> [Exercise aim]
Answer these from the Winston Dang profile below:
(a) Who succeeded Dang as a member of the Legislative Yuan?
(b) In what year and subject did he earn his Ph.D.?
(c) What nickname did his work as minister earn him?

> [Excerpted passage]

Minister of Environmental Protection Administration of the Republic of China
- In office 20 May 2007 – 20 May 2008
- Preceded by: Chang Kuo-long
- Succeeded by: Stephen Shen

Member of the Legislative Yuan
- In office 1 February 2005 – 20 May 2007
- Succeeded by: Chen Tung-jung
- Constituency: Overseas Chinese

Personal details
- Born: 1943 (age 81–82)
- Political party: Democratic Progressive Party
- Education: Taipei Medical University (BS) Columbia University (MS) City University of New York (PhD) Harvard University (MPH)

= Winston Dang =

Taiwanese biochemist, pharmacist, and politician

Dang Tion-sin (陳重信 (Chén Zhòngxìn, Tân Tiông-sìn); born 1943), also known by his English name Winston Dang, is a Taiwanese biochemist, pharmacist, and politician who is a member of the Democratic Progressive Party. He was elected to the Legislative Yuan in 2004, and served through 2007, when he was appointed leader of the Environmental Protection Administration. He stepped down from the agency in 2008.

==Education==
Dang graduated from Taipei Medical University with a Bachelor of Science in pharmacy in 1967. He then completed advanced studies in the United States, earning a Master of Science (M.S.) in pharmacology from Columbia University in 1970 and his Ph.D. in biochemistry from the City University of New York in 1974. In 1989, Dang earned a Master of Public Health (M.P.H.) from the Harvard T.H. Chan School of Public Health of Harvard University.

==Career==
Dang worked for the United States Environmental Protection Agency, prior to his return to Taiwan and election to the Legislative Yuan as a Democratic Progressive Party representative of overseas Chinese.

Dang was appointed head of the Environmental Protection Administration by Chen Shui-bian after the 2004 elections, and Dang renounced his U.S. citizenship to take up the position. His work as minister earned him the nickname "the over-educated garbage man". He served in the position until 2008, when he was succeeded by Stephen Shen.

> [Information supplied]
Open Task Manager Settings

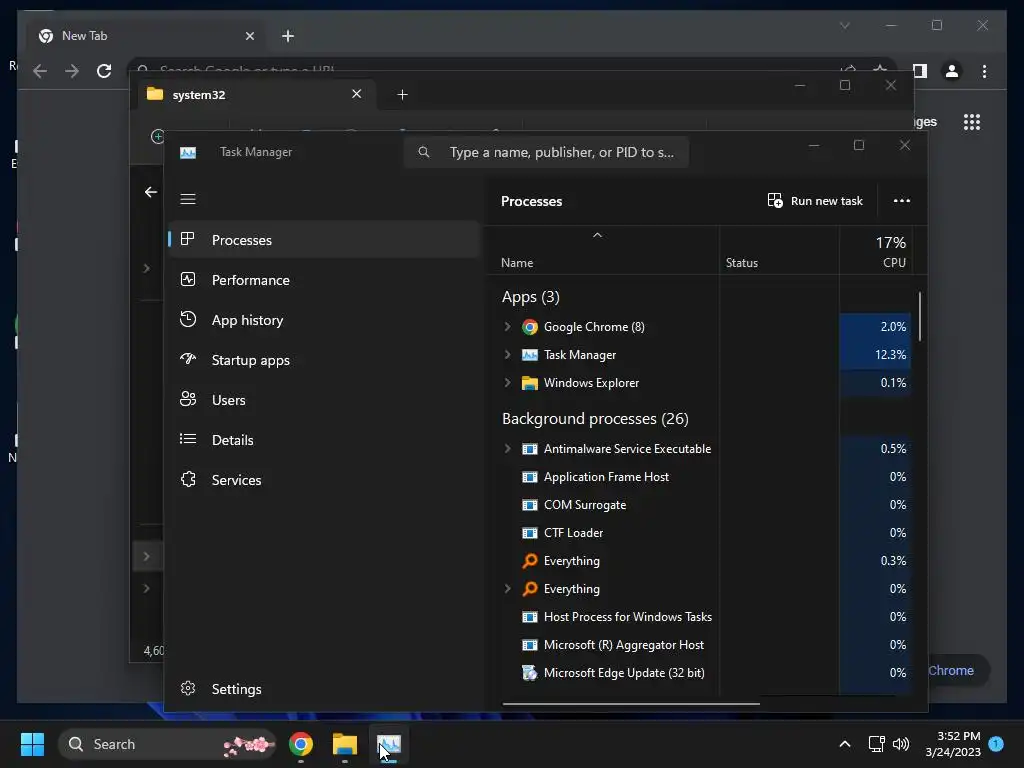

> [Expected answer]
(a) Chen Tung-jung
(b) 1974, in biochemistry
(c) "the over-educated garbage man"